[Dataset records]
********

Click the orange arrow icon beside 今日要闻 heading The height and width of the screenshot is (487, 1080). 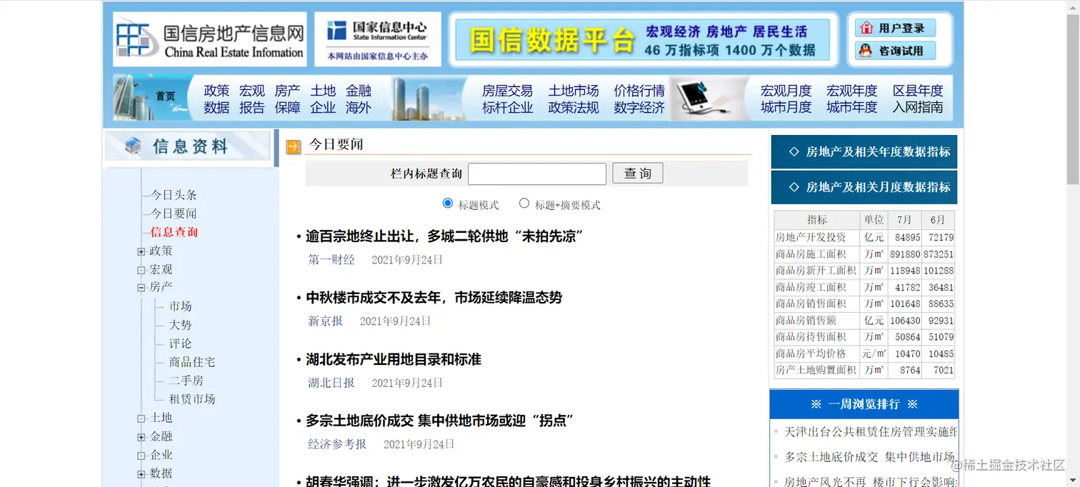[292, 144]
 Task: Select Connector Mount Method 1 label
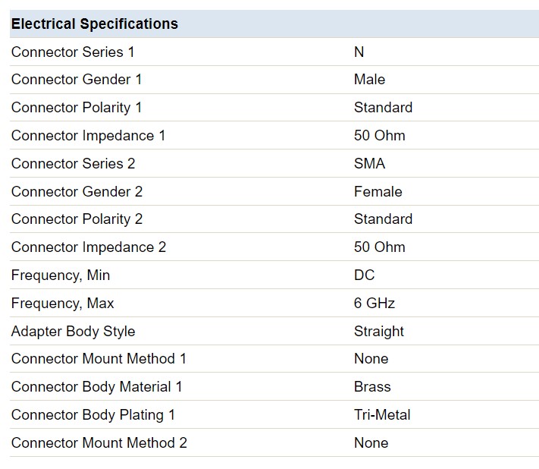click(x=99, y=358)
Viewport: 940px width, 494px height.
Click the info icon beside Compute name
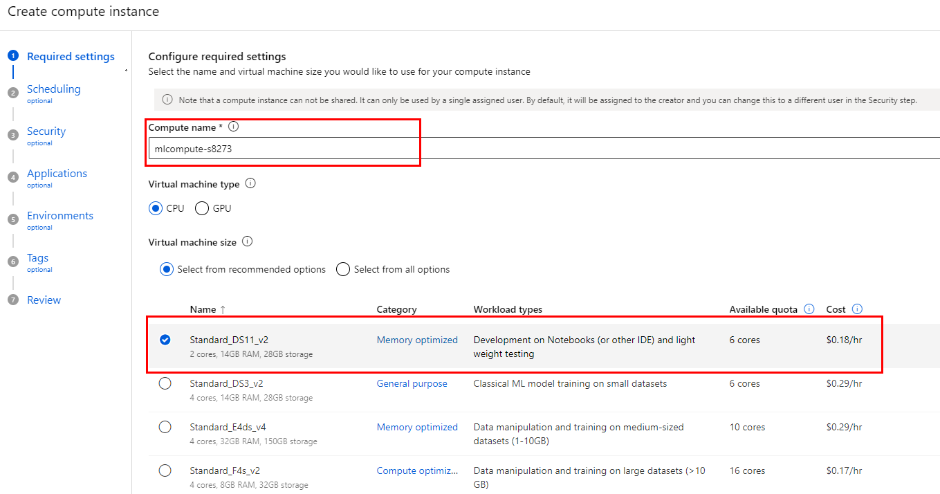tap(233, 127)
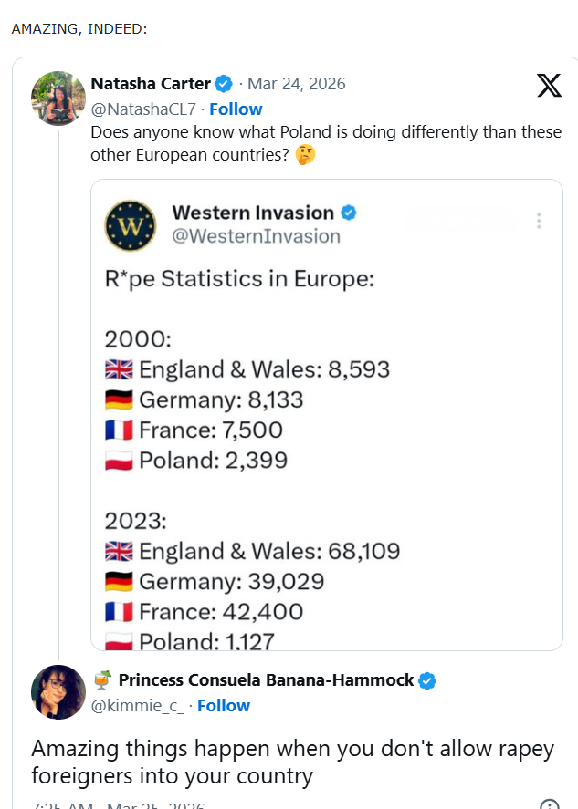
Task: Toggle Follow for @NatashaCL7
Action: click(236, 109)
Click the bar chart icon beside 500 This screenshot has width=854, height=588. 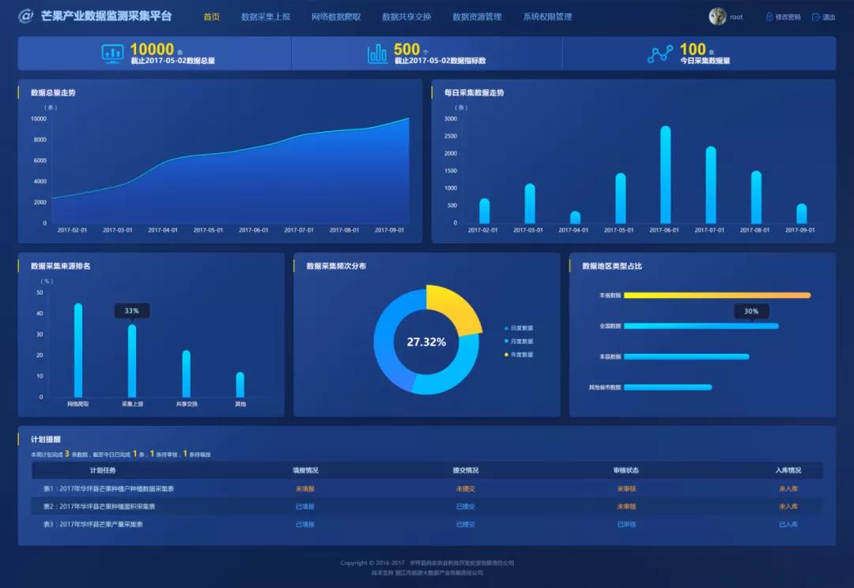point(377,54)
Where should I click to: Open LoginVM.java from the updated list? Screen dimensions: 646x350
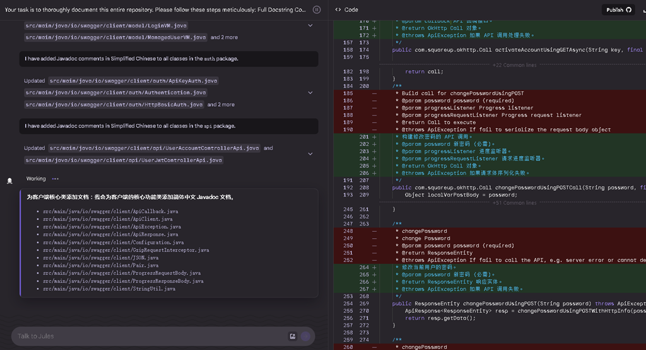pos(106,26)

********

**Instructions for the task:** Above are the records. Copy exactly, and only, the lines from the line containing "Where should I" through the last one, omitting any pictures.

**Task result:**
Where should I click to: Open LoginVM.java from the updated list? Screen dimensions: 646x350
pos(106,26)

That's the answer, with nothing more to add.